Climate change is going as alarming as the Paris Attacks.
Well, allow me to say something in a very clear way. What we have to do, right here, right now, is to react in a red alarm that is becoming louder and louder, day-by-day. All the recent scientific facts confirm that this is a full-blown crisis. Let me recap some of the ones I went through this summer, with the valuable help of Jeremy Grantham and his great GMO Newsletter.
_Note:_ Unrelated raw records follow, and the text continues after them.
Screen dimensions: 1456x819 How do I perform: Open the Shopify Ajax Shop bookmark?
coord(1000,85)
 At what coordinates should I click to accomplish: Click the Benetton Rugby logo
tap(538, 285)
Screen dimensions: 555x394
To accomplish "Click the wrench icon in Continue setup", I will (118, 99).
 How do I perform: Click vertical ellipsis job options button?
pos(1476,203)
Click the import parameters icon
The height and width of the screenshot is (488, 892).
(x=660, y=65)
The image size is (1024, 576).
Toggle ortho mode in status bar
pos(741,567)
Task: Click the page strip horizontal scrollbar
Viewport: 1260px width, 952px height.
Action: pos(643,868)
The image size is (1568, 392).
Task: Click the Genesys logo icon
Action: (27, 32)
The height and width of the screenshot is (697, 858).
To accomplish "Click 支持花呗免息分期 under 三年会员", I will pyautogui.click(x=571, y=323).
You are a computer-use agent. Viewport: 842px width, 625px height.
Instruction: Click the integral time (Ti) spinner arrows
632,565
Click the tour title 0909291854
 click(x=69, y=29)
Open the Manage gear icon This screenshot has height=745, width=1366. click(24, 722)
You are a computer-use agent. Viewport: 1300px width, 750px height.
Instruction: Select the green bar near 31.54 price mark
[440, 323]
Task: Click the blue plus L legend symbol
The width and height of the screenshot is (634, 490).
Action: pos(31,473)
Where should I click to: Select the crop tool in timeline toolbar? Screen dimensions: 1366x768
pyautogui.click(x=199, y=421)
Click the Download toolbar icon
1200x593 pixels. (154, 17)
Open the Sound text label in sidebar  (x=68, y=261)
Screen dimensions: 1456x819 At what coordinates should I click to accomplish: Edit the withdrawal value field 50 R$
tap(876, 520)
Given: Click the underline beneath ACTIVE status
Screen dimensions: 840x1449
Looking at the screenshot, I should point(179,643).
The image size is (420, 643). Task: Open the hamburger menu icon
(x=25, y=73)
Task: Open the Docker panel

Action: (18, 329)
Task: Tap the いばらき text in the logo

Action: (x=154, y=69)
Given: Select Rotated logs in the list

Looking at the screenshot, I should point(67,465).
Visible changes in the climate have been accelerated; many more records than normal of droughts, floods, and, most particularly, heat have been achieved. Last year was the hottest year ever recorded, and this year, 2015, helped by an El Niño, has gotten off to a dreadful start. This year, global average surface temperatures are likely to reach 1 degree Celsius (1.8 degrees Fahrenheit), above preindustrial temperatures for the first time, according to the UK Met Office. This puts the world halfway to the internationally agreed warming target of 2 degrees Celsius, or 3.6 degrees Fahrenheit. Other data, also recently released, shows that 2016 will be the first year in all of human history when the amount of carbon dioxide in the air meets or exceeds 400 parts per million for the entire year. As of 2014, that annual figure was 397.7 parts per million, which is an astonishing increase of 143% from the level in the air prior to the industrial revolution, according to the World Meteorological Organization (WMO). According to the Met Office, the world has already emitted around two-thirds of the carbon dioxide it can put into the atmosphere to have a likely chance (more than 66% chance) of limiting warming to below 2 degrees Celsius.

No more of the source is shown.